The Australian Eastern Tuna and Billfish Fishery has today achieved certification to the Marine Stewardship Council’s (MSC) standard for sustainable fishing for the target species of albacore tuna, yellowfin tuna, bigeye tuna, and swordfish.
The assessment, carried out by independent assessors from bio.inspecta, found that the fishery meets all 28 performance indicators required for MSC certification. These include measures of sustainable fish stocks, bycatch, habitat impacts, and effective management.
Anne Gabriel, MSC Program Director for Oceania and Singapore, said: “Congratulations to everyone involved in achieving this certification. Through a rigorous independent assessment process, Tuna Australia has demonstrated that this fishery is meeting world’s best practice for sustainable fishing. We welcome Tuna Australia members into the Marine Stewardship Council’s global movement of forward-thinking companies which are putting the long-term health of our oceans, and the future supply of seafood, at the heart of their businesses.
The certification covers 34 Tuna Australia member longline vessels active in the fishery, landing around 4,000 tons of tuna and swordfish annually. The fishery spans the entire eastern seaboard of Australia, from the top of Cape York to the South Australian-Victorian border, and extends 200 nautical miles offshore. Tuna Australia members operate out of the ports of Bermagui, Coffs Harbour, Narooma, Nelson Bay, Ulladulla and Yamba in New South Wales, and Cairns, Gold Coast, and Mooloolaba in Queensland.
Product is sold direct to consumers in port towns, through wholesalers to restaurants, food service outlets, supermarkets and fish shops across Australia, and exported to premium markets overseas, primarily the USA, Japan, and Europe.
David Ellis, CEO of Tuna Australia, said: “Gaining MSC certification demonstrates the sustainability of the Eastern Tuna and Billfish Fishery and proves that our food producers are stewards of the ocean. The certification recognises fishing in marine parks can be done sustainably while enabling Tuna Australia members to access new markets and premium prices. Consumers can be assured that the fish they're eating is from a sustainable source.”
Tuna Australia received a $506K grant from the Australian Government’s Our Marine Parks Grants program. The grant enabled this important fishery to be independently assessed against the MSC Fisheries Standard for sustainability.

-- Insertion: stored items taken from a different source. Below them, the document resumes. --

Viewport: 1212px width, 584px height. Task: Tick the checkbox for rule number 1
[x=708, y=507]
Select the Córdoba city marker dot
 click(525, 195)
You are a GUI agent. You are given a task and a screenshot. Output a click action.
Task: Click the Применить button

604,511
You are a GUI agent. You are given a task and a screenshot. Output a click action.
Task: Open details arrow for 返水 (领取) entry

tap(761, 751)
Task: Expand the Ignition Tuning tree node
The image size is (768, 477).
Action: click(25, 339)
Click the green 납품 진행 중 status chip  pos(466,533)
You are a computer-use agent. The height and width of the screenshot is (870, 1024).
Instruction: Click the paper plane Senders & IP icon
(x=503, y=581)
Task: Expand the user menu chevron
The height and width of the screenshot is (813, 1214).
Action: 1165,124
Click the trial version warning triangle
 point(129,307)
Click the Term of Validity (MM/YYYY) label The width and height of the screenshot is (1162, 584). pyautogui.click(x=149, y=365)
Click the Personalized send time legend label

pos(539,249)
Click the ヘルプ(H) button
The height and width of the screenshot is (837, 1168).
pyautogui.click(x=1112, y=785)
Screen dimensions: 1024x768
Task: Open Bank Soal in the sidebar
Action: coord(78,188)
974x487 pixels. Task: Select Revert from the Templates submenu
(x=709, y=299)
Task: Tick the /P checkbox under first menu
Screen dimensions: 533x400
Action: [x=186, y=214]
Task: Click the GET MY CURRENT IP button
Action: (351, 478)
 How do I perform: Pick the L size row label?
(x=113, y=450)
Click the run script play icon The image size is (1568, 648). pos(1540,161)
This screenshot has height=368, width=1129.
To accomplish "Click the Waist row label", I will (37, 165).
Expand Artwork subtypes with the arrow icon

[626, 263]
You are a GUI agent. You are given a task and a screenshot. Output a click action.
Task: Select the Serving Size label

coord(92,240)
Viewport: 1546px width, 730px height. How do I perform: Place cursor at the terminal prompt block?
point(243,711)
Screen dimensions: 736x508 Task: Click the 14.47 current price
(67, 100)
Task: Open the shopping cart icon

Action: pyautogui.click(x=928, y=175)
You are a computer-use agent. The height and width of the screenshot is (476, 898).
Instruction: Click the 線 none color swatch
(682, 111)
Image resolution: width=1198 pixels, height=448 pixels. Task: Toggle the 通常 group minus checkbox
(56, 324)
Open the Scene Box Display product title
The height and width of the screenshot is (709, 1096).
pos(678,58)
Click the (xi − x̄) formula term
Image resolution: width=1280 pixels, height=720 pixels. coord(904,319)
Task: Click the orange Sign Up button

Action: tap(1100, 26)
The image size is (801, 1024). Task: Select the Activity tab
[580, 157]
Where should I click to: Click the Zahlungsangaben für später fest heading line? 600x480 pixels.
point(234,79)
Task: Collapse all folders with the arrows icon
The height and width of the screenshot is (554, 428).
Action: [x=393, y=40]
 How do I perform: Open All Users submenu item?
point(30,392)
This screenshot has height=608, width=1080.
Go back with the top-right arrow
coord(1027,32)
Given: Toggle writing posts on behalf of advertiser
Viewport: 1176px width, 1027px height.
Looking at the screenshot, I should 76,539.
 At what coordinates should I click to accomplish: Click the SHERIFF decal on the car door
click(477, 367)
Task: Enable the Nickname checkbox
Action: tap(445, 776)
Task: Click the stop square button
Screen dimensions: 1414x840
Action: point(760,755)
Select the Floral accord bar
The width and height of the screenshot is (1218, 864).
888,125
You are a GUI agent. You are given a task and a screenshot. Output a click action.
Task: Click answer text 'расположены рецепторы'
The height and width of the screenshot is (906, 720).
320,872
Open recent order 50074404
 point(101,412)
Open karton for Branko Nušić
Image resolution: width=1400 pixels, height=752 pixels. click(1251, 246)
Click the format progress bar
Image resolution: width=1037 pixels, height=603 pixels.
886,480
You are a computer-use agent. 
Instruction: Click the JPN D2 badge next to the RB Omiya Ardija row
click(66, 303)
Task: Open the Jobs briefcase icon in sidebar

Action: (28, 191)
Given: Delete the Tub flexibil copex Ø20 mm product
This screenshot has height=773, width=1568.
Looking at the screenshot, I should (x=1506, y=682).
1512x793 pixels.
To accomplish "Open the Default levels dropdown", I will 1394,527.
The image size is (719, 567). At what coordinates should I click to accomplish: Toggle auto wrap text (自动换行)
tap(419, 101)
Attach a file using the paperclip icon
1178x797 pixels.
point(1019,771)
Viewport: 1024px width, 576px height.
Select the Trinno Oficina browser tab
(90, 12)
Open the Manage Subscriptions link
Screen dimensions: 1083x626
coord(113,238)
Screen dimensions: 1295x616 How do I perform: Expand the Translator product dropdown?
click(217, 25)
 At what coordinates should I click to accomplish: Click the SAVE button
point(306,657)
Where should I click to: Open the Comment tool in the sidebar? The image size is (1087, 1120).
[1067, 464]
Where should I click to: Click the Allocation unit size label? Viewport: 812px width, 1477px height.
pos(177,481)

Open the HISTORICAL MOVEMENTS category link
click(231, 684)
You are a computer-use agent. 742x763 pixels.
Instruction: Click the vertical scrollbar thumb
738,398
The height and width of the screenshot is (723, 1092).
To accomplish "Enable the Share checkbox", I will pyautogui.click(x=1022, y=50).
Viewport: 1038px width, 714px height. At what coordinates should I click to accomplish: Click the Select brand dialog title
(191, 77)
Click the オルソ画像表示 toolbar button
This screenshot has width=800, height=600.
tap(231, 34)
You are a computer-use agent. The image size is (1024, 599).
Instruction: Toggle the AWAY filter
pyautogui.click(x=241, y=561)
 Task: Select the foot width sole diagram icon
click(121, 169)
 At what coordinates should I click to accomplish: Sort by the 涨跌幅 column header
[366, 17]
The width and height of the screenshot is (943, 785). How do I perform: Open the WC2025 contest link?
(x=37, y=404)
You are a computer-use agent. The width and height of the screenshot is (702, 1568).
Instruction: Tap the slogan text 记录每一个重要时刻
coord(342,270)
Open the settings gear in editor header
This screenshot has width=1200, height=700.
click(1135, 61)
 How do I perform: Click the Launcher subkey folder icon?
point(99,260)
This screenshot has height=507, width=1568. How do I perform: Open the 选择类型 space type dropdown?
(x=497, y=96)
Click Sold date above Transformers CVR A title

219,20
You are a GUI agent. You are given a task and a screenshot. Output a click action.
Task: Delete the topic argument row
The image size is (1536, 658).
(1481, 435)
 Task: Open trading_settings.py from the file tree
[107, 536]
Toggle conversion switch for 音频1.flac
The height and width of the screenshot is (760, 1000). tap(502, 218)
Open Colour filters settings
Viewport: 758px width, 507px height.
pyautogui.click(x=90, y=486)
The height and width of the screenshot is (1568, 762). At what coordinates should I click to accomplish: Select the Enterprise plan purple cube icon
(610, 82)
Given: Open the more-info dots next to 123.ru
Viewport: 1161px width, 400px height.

The fishery extends the length of Australia’s east coast, and includes waters protected in several Australian Marine Parks, such as the one million square kilometre Coral Sea Marine Park and Lord Howe Marine Park which protect our offshore marine environment.
The Hon Sussan Ley MP, Minister for the Environment, said: “The certification achieved by Tuna Australia for the ETBF highlights Australia’s world-class fisheries management and the interdependency of fisheries on a healthy and resilient marine ecosystem.
“Together with the coastal marine parks of the states and territories and the Great Barrier Reef, Australian Marine Parks form one of the largest marine protected area networks in the world. Together with rigorous fisheries management, Australian Marine Parks help protect our unique marine environment while supporting Australian livelihoods and the economy.”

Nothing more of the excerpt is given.